● Consigne donnée 1:
Reproduisez à l'identique les lignes des enregistrements en commençant à la ligne qui contient « The width and height of the screenshot is (800, 540). » et en allant jusqu'à la fin des enregistrements.

● Texte retenu:
Le brand loving n’est pas la seule raison de l’engouement, martèlent les professionnels. “Les vélos Brompton sont onéreux mais leur compacité et leur durabilité n’ont pas d’équivalent”, plaide le gérant de Velofixer qui distribue les produits du constructeur londonien, dont le H6, le best-seller du constructeur doté de six vitesses. Et tant pis si le joyau made in UK s’est retrouvé l’an dernier en troisième position lors d’un banc d’essai du New York Times consacré aux meilleurs folding bikes.
L’encombrement minimal du Brompton en mode replié (57 cm x 28 cm) le place loin devant la ligne d’arrivée. Ce n’est pas le seul atout majeur font valoir les fans. “L’une des grandes spécificités de Brompton, c’est qu’on peut personnaliser les modèles de A à Z, vante Patrice Kempart qui dirige le magasin Galeries du cycle à Liège. Ils disposent d’un choix très large de coloris et la variété de modèles de sièges, de pneus ou de tiges de selle permettent une multitude de combinaisons. C’est quasiment du sur-mesure.” Une stratégie d’excellence qui participe, selon le détaillant wallon, au succès de la marque.

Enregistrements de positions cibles
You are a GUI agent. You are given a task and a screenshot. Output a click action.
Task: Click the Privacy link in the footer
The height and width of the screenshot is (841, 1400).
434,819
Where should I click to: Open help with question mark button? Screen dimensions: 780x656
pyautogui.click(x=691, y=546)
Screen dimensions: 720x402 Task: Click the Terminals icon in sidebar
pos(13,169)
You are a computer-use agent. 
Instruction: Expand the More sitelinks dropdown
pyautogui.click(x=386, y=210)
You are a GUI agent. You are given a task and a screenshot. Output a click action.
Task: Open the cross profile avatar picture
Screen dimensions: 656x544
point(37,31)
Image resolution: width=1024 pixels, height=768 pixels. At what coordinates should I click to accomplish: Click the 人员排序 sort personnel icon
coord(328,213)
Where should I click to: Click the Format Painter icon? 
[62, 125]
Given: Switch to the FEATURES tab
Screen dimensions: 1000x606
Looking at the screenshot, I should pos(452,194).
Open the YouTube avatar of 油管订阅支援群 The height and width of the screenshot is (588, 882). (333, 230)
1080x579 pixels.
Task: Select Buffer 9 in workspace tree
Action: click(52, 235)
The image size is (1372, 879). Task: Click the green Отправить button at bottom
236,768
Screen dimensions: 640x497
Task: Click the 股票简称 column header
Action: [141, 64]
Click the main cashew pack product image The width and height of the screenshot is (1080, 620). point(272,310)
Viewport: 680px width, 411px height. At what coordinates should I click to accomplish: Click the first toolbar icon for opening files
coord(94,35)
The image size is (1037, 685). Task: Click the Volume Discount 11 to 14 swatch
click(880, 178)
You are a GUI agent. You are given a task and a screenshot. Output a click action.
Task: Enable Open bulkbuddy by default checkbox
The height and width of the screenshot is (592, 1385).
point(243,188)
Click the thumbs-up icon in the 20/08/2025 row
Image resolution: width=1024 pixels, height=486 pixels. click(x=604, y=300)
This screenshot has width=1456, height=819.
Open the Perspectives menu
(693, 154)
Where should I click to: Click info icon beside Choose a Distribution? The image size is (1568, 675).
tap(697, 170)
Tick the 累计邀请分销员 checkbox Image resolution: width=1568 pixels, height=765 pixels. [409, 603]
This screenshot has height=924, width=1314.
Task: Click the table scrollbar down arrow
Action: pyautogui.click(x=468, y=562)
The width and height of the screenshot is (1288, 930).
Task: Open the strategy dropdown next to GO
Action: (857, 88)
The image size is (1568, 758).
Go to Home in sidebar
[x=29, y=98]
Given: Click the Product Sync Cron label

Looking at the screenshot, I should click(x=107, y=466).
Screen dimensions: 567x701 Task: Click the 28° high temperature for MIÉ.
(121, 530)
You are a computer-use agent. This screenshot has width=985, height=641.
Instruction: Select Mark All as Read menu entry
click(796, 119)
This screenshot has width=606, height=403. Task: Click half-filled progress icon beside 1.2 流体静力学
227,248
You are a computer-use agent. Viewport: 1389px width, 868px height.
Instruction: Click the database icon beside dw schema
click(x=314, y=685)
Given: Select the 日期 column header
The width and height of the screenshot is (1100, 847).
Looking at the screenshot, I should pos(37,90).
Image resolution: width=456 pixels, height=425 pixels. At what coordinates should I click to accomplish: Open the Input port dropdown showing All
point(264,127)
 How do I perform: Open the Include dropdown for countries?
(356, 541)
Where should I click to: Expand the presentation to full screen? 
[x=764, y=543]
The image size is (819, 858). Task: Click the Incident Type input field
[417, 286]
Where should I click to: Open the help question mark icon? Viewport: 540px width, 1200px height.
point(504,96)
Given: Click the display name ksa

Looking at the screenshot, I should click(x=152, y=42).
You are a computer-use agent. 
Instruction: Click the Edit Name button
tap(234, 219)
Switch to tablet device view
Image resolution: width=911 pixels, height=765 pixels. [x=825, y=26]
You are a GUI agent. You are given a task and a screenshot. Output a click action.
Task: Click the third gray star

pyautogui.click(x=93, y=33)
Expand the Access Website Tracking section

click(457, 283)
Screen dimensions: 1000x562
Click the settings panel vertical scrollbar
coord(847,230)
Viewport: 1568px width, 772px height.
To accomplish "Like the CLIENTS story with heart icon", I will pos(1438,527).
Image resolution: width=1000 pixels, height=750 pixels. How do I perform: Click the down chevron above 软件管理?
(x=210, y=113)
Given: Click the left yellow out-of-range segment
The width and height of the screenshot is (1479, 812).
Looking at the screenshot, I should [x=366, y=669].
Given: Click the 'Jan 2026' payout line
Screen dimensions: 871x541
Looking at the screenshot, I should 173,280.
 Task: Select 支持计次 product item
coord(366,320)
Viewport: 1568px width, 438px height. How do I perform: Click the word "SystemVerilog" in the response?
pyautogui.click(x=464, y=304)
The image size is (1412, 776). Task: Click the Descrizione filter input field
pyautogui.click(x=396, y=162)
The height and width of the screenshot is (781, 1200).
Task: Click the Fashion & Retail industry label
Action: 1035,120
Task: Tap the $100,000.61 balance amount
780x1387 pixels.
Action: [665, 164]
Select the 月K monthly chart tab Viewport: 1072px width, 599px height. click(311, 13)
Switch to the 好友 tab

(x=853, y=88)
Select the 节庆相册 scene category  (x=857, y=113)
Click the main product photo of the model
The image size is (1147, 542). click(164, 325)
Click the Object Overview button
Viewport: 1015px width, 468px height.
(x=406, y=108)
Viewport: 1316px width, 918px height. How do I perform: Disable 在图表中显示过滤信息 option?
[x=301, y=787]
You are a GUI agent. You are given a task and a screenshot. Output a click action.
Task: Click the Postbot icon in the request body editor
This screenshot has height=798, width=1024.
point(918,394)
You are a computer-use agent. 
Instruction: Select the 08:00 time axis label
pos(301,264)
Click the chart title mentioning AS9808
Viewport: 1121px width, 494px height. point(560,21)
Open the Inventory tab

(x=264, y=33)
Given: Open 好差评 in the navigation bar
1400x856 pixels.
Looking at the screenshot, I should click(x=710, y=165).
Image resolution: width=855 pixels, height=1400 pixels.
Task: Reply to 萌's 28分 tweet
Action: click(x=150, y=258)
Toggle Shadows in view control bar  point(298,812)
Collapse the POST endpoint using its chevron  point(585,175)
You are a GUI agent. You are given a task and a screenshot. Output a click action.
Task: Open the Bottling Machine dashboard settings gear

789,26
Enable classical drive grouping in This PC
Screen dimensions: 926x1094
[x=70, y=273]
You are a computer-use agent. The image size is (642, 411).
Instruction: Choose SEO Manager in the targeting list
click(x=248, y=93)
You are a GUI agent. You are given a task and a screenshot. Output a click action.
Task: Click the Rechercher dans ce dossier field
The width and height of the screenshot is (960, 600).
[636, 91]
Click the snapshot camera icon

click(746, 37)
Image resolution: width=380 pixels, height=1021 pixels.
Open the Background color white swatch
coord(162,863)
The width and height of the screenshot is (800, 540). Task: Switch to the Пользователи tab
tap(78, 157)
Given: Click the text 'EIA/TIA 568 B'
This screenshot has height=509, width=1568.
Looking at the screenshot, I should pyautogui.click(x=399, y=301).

● Consigne donnée 2:
Renvoyez sans rien modifier le passage du texte sur les vélos Brompton qui commence aux mots « L’encombrement minimal du » et s'arrête après les mots « de la marque. ».

● Résultat obtenu 1:
The width and height of the screenshot is (800, 540). Task: Switch to the Пользователи tab
tap(78, 157)
Given: Click the text 'EIA/TIA 568 B'
This screenshot has height=509, width=1568.
Looking at the screenshot, I should pyautogui.click(x=399, y=301).

● Résultat obtenu 2:
L’encombrement minimal du Brompton en mode replié (57 cm x 28 cm) le place loin devant la ligne d’arrivée. Ce n’est pas le seul atout majeur font valoir les fans. “L’une des grandes spécificités de Brompton, c’est qu’on peut personnaliser les modèles de A à Z, vante Patrice Kempart qui dirige le magasin Galeries du cycle à Liège. Ils disposent d’un choix très large de coloris et la variété de modèles de sièges, de pneus ou de tiges de selle permettent une multitude de combinaisons. C’est quasiment du sur-mesure.” Une stratégie d’excellence qui participe, selon le détaillant wallon, au succès de la marque.